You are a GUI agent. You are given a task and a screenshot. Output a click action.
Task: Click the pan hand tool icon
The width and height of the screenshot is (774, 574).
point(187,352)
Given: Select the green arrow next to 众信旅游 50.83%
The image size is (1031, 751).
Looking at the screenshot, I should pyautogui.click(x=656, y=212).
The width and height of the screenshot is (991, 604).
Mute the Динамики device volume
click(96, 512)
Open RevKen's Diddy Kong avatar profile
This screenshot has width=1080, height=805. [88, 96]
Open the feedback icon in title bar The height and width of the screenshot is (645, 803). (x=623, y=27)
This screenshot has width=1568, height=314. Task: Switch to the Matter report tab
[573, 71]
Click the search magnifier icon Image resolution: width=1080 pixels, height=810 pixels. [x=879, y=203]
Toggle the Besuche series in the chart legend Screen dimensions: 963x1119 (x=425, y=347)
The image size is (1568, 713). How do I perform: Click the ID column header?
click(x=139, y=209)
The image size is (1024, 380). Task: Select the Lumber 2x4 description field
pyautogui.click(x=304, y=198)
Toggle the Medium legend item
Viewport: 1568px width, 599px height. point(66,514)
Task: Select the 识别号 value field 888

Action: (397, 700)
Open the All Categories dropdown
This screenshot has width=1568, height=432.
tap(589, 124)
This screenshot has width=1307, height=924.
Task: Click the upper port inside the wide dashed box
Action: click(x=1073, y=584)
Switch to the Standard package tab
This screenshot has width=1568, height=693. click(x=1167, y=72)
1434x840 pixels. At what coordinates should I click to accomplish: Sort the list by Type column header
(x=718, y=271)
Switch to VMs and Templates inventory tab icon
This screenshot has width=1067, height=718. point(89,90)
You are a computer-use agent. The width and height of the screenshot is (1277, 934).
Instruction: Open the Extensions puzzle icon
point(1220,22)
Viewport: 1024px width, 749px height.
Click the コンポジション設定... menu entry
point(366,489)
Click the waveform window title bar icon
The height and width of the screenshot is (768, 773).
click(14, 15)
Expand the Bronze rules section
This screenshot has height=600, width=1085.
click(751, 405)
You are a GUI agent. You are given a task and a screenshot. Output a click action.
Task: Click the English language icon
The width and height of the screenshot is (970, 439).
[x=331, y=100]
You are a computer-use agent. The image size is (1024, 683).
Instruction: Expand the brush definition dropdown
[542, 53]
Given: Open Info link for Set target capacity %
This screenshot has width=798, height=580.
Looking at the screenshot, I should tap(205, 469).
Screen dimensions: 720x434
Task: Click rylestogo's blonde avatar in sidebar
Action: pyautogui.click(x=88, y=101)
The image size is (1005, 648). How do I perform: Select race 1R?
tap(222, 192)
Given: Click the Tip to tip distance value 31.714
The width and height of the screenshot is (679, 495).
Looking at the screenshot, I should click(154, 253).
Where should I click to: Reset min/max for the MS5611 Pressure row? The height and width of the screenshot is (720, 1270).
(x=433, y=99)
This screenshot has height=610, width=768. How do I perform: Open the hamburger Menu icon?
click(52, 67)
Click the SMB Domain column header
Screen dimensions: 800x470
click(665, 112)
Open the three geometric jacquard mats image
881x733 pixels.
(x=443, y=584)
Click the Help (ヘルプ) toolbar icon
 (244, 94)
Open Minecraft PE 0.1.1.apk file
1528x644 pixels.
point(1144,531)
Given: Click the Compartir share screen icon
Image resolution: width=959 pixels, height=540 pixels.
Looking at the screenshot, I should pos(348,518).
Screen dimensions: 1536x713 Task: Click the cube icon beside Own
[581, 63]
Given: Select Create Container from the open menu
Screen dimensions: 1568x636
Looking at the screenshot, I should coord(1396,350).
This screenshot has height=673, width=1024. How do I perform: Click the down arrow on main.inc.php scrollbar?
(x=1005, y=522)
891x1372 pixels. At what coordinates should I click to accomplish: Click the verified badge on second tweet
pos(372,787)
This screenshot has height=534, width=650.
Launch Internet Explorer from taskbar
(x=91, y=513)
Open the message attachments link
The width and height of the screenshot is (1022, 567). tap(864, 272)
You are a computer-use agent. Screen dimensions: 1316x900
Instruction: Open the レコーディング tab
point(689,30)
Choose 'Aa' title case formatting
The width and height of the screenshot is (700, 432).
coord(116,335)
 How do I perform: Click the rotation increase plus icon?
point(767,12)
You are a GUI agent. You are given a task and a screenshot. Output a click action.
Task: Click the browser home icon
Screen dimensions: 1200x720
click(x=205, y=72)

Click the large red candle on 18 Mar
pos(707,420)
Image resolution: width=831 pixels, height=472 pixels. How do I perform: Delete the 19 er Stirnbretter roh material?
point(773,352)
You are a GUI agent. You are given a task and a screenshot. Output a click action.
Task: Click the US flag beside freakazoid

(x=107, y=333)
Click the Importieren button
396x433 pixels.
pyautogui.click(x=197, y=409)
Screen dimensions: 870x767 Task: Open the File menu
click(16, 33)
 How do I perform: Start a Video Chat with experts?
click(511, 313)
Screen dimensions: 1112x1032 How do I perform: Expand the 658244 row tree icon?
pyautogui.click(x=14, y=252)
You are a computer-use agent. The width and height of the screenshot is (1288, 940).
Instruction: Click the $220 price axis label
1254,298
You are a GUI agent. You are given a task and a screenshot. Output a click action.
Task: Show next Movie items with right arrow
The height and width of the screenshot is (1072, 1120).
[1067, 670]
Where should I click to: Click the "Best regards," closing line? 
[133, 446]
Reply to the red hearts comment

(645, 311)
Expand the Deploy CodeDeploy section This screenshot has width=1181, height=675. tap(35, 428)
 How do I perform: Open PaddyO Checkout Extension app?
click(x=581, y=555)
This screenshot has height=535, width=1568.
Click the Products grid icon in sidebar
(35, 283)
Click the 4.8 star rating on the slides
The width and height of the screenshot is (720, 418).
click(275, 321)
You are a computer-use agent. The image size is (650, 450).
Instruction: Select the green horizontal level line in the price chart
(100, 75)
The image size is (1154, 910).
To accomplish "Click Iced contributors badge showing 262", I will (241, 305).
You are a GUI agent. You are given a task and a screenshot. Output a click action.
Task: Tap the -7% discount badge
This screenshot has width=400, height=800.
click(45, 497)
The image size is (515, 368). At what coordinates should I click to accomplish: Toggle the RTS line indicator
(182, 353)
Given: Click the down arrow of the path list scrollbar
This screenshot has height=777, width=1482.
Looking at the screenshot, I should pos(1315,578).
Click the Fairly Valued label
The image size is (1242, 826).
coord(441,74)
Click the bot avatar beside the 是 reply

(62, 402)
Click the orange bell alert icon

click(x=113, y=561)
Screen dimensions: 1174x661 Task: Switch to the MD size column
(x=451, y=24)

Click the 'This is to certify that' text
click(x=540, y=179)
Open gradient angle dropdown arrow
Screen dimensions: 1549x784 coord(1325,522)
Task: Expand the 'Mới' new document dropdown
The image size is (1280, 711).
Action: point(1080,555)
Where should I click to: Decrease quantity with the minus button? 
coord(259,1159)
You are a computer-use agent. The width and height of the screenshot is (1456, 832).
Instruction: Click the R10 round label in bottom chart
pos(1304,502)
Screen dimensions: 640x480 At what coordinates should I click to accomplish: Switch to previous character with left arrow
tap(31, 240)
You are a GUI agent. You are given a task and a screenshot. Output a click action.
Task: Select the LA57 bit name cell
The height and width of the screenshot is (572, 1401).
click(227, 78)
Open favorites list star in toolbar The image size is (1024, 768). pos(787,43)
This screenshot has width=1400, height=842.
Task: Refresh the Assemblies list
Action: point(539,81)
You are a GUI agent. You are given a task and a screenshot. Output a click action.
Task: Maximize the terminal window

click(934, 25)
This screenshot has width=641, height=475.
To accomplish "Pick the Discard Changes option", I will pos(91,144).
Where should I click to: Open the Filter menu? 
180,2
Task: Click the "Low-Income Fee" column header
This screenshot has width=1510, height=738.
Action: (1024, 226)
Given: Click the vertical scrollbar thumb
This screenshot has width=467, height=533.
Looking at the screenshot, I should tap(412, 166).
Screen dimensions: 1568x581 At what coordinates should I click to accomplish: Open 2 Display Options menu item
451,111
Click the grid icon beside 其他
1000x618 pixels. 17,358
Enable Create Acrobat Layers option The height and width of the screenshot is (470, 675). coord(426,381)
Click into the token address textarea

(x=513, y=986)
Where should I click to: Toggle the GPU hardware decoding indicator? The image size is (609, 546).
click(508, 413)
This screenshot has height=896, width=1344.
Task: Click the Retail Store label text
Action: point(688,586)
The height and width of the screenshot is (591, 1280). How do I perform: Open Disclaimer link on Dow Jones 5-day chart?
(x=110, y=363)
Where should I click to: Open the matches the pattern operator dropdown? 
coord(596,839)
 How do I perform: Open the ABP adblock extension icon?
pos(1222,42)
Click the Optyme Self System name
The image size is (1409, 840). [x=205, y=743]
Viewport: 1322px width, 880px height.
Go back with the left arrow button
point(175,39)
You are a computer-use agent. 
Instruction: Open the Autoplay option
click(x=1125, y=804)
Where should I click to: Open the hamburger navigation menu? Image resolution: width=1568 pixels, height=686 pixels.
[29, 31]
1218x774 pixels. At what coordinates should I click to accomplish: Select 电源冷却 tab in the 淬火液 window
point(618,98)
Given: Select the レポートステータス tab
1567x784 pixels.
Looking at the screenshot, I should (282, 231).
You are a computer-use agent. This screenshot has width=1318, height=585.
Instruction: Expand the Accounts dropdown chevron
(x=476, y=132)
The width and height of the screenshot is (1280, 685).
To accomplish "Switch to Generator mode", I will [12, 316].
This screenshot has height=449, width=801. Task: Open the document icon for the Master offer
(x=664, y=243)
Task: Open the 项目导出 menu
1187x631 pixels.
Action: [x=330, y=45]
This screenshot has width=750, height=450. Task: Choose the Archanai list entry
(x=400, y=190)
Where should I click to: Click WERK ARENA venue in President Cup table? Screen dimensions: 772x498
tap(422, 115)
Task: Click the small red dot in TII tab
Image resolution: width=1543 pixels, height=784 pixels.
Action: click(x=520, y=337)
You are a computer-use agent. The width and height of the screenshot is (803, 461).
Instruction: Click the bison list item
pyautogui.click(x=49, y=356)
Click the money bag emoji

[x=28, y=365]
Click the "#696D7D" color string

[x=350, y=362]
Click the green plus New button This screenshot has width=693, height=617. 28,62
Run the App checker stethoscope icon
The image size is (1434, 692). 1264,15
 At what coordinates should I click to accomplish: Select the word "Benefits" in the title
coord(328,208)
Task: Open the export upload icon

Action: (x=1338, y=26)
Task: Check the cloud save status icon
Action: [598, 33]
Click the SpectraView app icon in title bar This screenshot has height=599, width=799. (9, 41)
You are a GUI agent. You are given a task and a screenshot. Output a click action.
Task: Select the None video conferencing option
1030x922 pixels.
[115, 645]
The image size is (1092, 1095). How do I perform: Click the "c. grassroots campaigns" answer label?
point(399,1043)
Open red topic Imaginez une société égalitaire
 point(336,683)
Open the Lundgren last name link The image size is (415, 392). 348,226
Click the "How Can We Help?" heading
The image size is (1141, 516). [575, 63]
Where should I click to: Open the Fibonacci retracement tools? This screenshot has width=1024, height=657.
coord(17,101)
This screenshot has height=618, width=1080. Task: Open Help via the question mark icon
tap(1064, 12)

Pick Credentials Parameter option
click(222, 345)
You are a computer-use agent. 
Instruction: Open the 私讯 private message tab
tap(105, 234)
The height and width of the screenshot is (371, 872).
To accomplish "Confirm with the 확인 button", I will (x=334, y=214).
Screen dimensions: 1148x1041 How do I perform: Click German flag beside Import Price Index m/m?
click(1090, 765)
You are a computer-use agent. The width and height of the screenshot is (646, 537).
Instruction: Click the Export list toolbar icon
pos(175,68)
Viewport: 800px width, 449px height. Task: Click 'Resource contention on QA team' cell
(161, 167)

WHAT NEEDS TO BE DONE:
Retype only this range exactly: the first line of the data through the line where "Given: Select the green" appears.

RESULT BELOW:
You are a GUI agent. You are given a task and a screenshot. Output a click action.
Task: Click the pan hand tool icon
The width and height of the screenshot is (774, 574).
point(187,352)
Given: Select the green arrow next to 众信旅游 50.83%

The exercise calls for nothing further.